Os meus pais esboçaram um sorriso e dirigiram-se para a nossa nova casa. Quando chegamos perto do prédio, onde iríamos habitar, parei e vislumbrei-o com cuidado, dava a sensação de ser recente devido às cores ainda não terem sido comidas pelo sol. Tinha um amarelo bastante alegre revestindo o prédio na parte exterior e uma porta de ferro verde, com uns botões com códigos que permitiam aceder ao prédio quando nos esquecíamos das chaves. Este aparelho era bastante útil, mas ao mesmo tempo bastante perigoso, pois corríamos o risco de sermos assaltados… pronto… Tinha chegado à minha nova casa… Estranhamente já estava toda mobilada. Foi então que os meus pais me explicaram que tinham dito que tinham exigência por uma casa já mobilada. Então tinham-lhes arranjado esta. Nada mau, pensei. Esta habitação era muito mais pequena do que aquelas que alguma vez tínhamos tido, mas, servia bem para os três.
Sentei-me no sofá amarelo, a condizer com os cortinados da sala e abri o portátil, conectei-me à internet juntamente ao Mensseger e rezei que o Matt se encontrasse online. Felizmente, estava e então, entrei numa conversação com o mesmo. Tinha tantas saudades dele. Saudade, que palavra tão portuguesa… Um sentimento… Que eu saiba só existe esta palavra para dizer que sentimos saudade…. Em inglês: I miss you. Era verdade: I missed him – sentia a falta dele ou tinha saudades dele… E não tinha vergonha de o admitir.
Comecei a conversa a dizer o quanto gostava dele e sentia a falta dele, enquanto o visionava pela webcam. Ele, inesperadamente estava mais sério que o habitual, não sorria, nem sequer se ria como um louco com as minhas piadas rotineiras.

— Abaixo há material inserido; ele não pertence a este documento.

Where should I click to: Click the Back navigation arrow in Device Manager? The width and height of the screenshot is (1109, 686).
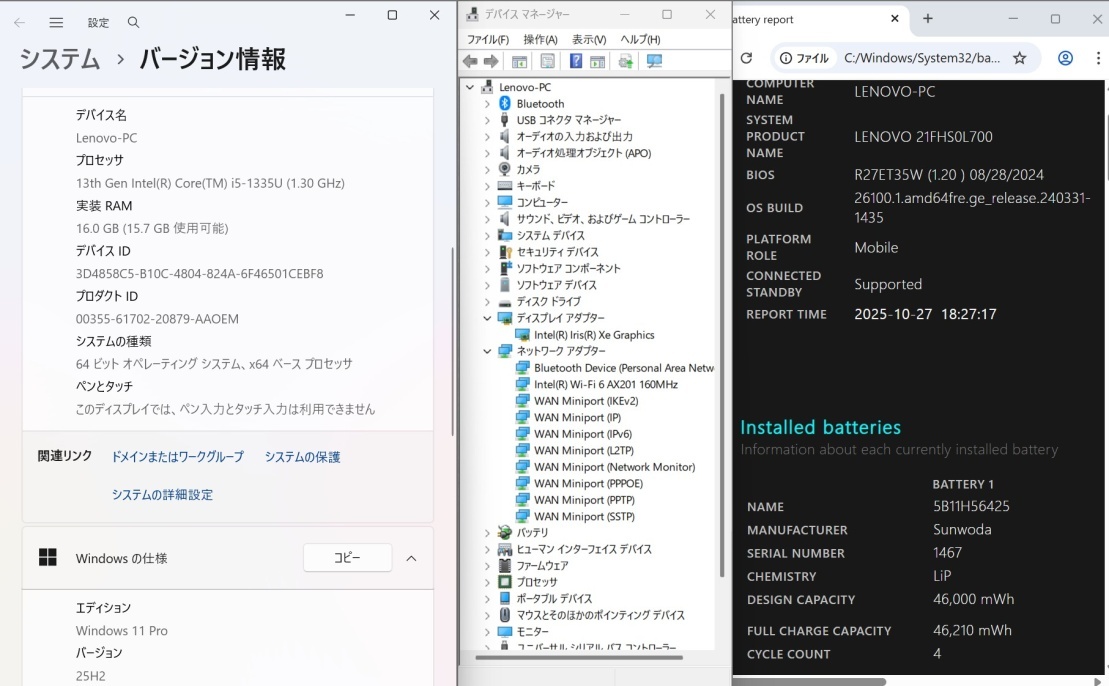tap(469, 61)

Foi aí que vi que algo se passava com ele. Não havia a perfeição que estava habituada. Nós éramos o par mais apreciado no colégio, eu tinha arrecadado do título de rapariga mais gira do colégio e ele, o de rapaz. Éramos tudo isso e nem a distância nem nada nos ia separar… Tínhamo-nos prometido que quando eu fizesse dezanove anos de idade, iria ter com ele a Inglaterra. Mas, tudo se desmoronou de repente quando ele me disse que já tinha uma namorada nova e que já tinha ido à história, que fazia parte do passado, como se tudo o que tínhamos tido não tivesse passado de um tremendo erro. As lágrimas escorreram-me pelo rosto abaixo, não podia controlar, ainda bem que não tinha ligado ainda a minha webcam. Não queria que ele visse no estado em que me tinha deixado. “Não chores” disse-me ele. Então, senti-me extremamente humilhada e respondi-lhe que não chorava por rapazes que tinham a mania que eram bons e bloqueie-o. Não o queria ver mais. O que lhe diria se ele se cruzasse comigo na rua, agarrando a outra pela cintura ou pondo-lhe o braço direito por cima como me fazia a mim? Será que fingia que não o via e mudava de passeio, ou seria eu a ignorada? Senti um nozinho na garganta de infelicidade… Quando dei por mim, dei graças por estar no Porto e não na minha Terra Natal e correr o risco de o encontrar com a outra.
Agora sem o Matt, nada me prendia a Londres. Não tinha amigos verdadeiros, nem namorado, não tinha família… Quando pensei nisso senti-me extremamente sozinha. Não tinha ninguém, apenas os meus pais. A minha arrogância tinha-me afastado de todo o mundo, tinha criado uma barreira para com as pessoas que não considerava do meu nível e isso reflectia-se no meu número de amigos. A Candy, a minha melhor amiga, nunca tinha querido saber de mim, por aquilo que era, mas sim, pelo meu dinheiro. A esta altura já devia ser a cadelinha de estimação da Marie, a outra miúda mais popular. Mas, nada disso importava. Tinha acabado de decidir que a minha vida em Londres, seria como o meu telemóvel que tinha ido à máquina de lavar e que tinha avariado, tinha tido o final da sua curta “vida” e que tinha tido de comprar um novo… Neste caso, tinha que arranjar uma vida nova! E disso não ia desistir!